--- Task to complete ---
Express the rows between the line holding "1141x656 pixels. How" and the line holding "pos(1064,622)", inclusive, as a two-column CSV with the headers request and answer. Put one row on each CSV line, with each value in its own quoted field and any line breaks turned into spaces.

Target pointing data:
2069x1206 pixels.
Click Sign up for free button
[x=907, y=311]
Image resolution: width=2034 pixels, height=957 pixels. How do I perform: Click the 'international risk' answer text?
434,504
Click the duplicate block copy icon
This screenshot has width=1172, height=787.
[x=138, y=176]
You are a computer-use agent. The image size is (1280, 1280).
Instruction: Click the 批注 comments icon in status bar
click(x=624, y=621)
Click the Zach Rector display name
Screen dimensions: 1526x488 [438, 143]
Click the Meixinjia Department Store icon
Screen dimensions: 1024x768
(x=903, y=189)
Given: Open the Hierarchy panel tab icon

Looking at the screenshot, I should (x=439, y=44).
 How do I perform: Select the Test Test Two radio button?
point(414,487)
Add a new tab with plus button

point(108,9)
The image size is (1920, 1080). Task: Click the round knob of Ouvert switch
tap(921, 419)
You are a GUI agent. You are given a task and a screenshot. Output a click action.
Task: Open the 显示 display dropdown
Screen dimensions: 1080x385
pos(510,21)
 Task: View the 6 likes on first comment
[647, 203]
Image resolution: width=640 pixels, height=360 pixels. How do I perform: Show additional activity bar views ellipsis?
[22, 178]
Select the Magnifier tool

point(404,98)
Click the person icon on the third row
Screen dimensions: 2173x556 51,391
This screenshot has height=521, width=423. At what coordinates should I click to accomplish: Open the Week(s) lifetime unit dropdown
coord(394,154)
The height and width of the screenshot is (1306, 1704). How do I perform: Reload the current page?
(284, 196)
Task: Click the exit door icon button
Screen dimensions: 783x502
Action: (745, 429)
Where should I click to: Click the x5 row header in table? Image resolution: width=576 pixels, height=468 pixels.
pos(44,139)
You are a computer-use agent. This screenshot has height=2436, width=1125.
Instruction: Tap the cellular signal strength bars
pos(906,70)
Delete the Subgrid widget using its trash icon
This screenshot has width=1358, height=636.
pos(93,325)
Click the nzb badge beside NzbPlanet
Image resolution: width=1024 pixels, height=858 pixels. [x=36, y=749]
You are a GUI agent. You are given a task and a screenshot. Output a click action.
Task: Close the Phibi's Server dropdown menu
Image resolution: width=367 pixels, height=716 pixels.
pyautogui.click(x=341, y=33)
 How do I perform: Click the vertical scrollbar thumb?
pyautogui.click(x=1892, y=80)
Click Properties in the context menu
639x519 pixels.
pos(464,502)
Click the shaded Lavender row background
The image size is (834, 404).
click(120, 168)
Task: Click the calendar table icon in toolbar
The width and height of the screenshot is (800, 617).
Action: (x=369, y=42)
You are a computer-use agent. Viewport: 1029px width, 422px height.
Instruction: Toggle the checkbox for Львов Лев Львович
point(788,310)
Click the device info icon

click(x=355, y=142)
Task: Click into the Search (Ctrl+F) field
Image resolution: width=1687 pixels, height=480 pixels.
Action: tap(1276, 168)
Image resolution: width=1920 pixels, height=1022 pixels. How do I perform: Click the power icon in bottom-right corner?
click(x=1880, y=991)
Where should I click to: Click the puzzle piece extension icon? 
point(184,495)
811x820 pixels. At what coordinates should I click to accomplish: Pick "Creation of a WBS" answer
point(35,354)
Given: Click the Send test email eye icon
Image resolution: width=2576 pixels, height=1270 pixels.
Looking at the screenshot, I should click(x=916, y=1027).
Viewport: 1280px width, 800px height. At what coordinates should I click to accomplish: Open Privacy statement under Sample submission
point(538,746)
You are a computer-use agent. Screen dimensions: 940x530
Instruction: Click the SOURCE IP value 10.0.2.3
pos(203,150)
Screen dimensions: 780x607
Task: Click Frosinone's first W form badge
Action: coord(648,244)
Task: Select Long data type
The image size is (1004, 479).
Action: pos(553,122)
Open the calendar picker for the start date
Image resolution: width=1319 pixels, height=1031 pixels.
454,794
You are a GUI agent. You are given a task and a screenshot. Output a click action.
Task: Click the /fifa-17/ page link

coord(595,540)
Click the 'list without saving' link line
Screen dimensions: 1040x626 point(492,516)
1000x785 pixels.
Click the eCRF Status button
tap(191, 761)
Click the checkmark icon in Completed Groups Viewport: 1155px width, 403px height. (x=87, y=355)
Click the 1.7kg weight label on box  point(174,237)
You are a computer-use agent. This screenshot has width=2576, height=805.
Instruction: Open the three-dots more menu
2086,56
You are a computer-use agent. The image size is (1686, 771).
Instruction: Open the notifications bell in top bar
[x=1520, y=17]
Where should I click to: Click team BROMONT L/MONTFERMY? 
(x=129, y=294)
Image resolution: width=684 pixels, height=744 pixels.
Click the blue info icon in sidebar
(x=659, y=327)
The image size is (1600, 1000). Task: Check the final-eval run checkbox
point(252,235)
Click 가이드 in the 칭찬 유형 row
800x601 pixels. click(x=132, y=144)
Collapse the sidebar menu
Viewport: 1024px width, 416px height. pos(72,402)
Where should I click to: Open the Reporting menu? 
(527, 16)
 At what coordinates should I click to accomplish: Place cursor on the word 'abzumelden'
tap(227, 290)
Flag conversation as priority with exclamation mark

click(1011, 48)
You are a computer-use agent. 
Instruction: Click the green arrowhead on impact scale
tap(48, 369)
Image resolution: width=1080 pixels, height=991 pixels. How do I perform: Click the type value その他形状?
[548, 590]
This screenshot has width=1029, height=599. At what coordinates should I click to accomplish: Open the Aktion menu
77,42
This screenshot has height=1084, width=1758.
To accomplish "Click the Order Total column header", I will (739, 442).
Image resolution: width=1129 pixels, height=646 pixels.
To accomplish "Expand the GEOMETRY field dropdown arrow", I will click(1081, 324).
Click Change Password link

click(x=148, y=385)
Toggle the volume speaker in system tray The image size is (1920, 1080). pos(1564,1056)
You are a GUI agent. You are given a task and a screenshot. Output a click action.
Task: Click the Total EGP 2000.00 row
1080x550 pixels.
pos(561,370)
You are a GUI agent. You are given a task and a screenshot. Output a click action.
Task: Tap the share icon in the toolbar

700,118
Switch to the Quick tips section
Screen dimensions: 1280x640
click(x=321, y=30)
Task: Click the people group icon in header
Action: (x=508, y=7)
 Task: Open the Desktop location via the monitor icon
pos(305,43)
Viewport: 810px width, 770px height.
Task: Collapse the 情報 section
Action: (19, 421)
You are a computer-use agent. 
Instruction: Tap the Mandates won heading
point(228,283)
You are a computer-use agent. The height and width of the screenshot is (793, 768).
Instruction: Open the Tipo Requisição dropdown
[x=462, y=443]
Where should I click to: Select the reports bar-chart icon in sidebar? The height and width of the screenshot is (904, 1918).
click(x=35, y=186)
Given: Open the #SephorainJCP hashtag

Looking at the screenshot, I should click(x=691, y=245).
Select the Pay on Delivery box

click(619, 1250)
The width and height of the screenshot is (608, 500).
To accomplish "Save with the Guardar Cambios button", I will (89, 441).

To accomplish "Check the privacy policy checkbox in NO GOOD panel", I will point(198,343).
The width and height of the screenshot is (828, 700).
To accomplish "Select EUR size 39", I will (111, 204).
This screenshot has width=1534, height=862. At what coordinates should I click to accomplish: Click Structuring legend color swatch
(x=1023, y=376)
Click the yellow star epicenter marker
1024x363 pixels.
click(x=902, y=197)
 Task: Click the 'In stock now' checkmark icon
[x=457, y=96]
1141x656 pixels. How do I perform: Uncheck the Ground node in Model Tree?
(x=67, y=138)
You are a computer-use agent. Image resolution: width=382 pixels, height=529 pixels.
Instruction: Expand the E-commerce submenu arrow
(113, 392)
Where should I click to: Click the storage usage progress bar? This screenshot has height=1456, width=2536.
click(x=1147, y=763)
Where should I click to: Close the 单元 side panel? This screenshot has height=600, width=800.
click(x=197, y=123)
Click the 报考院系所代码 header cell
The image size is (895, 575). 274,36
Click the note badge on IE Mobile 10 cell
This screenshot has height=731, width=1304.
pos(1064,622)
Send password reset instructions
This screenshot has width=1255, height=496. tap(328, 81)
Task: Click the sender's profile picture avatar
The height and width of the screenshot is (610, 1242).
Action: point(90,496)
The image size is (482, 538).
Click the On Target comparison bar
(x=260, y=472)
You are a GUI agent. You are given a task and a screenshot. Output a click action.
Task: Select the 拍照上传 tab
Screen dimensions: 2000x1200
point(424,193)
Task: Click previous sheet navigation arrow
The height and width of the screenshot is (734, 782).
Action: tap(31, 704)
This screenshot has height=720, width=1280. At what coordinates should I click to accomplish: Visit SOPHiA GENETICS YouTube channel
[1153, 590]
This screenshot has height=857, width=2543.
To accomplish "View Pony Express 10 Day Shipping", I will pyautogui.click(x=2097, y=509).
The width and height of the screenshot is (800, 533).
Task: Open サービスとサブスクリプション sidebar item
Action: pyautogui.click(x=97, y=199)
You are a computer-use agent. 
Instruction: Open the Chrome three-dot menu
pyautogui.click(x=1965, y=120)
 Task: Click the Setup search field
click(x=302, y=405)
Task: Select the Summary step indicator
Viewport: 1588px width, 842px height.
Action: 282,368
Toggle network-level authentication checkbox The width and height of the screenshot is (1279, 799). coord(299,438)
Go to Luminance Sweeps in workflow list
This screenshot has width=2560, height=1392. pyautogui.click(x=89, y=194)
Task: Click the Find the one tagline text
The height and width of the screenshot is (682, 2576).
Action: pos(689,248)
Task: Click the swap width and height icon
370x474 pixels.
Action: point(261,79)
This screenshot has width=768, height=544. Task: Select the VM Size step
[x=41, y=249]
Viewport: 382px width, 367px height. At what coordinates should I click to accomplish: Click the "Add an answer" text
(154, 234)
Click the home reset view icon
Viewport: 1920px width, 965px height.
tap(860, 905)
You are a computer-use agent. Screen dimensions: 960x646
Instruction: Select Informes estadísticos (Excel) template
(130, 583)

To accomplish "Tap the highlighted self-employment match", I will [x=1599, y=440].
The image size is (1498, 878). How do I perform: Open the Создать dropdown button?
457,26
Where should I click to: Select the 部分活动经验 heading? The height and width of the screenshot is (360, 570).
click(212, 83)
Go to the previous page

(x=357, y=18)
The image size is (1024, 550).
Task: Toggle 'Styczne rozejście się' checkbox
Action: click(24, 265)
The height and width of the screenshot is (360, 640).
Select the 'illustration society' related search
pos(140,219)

--- Solution to the exercise ---
request,answer
"1141x656 pixels. How do I perform: Uncheck the Ground node in Model Tree?","(x=67, y=138)"
"You are a computer-use agent. Image resolution: width=382 pixels, height=529 pixels. Instruction: Expand the E-commerce submenu arrow","(113, 392)"
"Where should I click to: Click the storage usage progress bar? This screenshot has height=1456, width=2536.","click(x=1147, y=763)"
"Where should I click to: Close the 单元 side panel? This screenshot has height=600, width=800.","click(x=197, y=123)"
"Click the 报考院系所代码 header cell","The image size is (895, 575). 274,36"
"Click the note badge on IE Mobile 10 cell This screenshot has height=731, width=1304.","pos(1064,622)"